- CONSIGNE -
Pouvez-vous écrire la suite du texte sur les procédures administratives, en commençant juste après sa dernière phrase ?

En termes de procédure administrative, les mêmes rédacteurs expliquent que les garanties apportées aux citoyens et aux entreprises sont insuffisantes. «Il n’existe pas de loi générale sur la procédure administrative. Les lois et réglementations sectorielles sont difficilement accessibles et ne reprennent pas la totalité des garanties fondamentales associées au concept de «bonne administration». Les usagers se trouvent souvent en situation de faiblesse pour faire valoir leurs droits et la relation de confiance avec les services publics n’est pas assurée», précisent-ils. Et d’ajouter: «Les usagers se heurtent également à l’existence de procédures administratives dépourvues de base légale. Il arrive en effet que soient exigées des pièces et des formalités non prévues par les textes. Ces pratiques, variables d’un guichet à l’autre et difficiles à quantifier, compliquent inutilement la vie des citoyens, contredisent le principe d’égalité de traitement et ouvrent la porte à des décisions arbitraires, voire à la petite corruption ». Même la dématérialisation en cours et qui se traduit par l’essor significatif de services en ligne qui allègent les démarches des usagers, n’a pas été adaptée à toutes les catégories de populations, notamment à celles qui souffrent d’analphabétisme et à celles qui ne sont pas formées aux outils numériques. La charte commune des portails institutionnels (qui fait partie du Cadre général d’interopérabilité [CGI] de 2012) a défini les exigences et les directives applicables aux sites web gouvernementaux. Cependant, la responsabilité de veiller au respect des prescriptions de la Charte n’est pas confiée à une structure bien identifiée, et les exigences qu’elle pose en termes de multilinguisme ne sont pas respectées.
L’étude a rappelé qu’en 2018, le ministère de l’Intérieur a pris l’initiative de diffuser à ses services un guide décrivant 122 procédures administratives parmi les plus usitées et ayant toutes une base légale. Les agents du ministère disposent désormais d’une référence officielle et à jour. Le guide est le gage d’une application identique sur tout le territoire. Il est prévu, dans un second temps, de le mettre en ligne à l’attention des usagers. Le bilan de la simplification des procédures est très contrasté d’un ministère à l’autre. Le MEF s’est engagé de longue date sur une dématérialisation totale, et a modifié la législation pour y parvenir. L’identifiant commun des entreprises (ICE) a été rendu obligatoire pour toutes les entreprises depuis 2016.

- DONNÉES FOURNIES -
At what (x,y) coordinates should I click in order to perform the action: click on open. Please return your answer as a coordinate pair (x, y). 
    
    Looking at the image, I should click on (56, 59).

- RÉPONSE À LA CONSIGNE -
Dans ce sens, les rédacteurs de l’étude pensent que la loi 31-13 du 12 mars 2018 relative au droit d’accès à l’information est une étape importante pour promouvoir le principe de transparence et satisfaire aux critères d’éligibilité requis pour adhérer à l’Initiative du Partenariat pour un gouvernement ouvert (PGO). Ils pensent également que l’élaboration de la Charte des services publics (CSP) - prévue par l’article 157 de la Constitution, qui doit fixer les règles de fonctionnement des services publics - et la réforme du cadre juridique applicable aux procédures administratives sont deux mesures très attendues et qui devraient donner une assise juridique aux principes constitutionnels de bonne gouvernance.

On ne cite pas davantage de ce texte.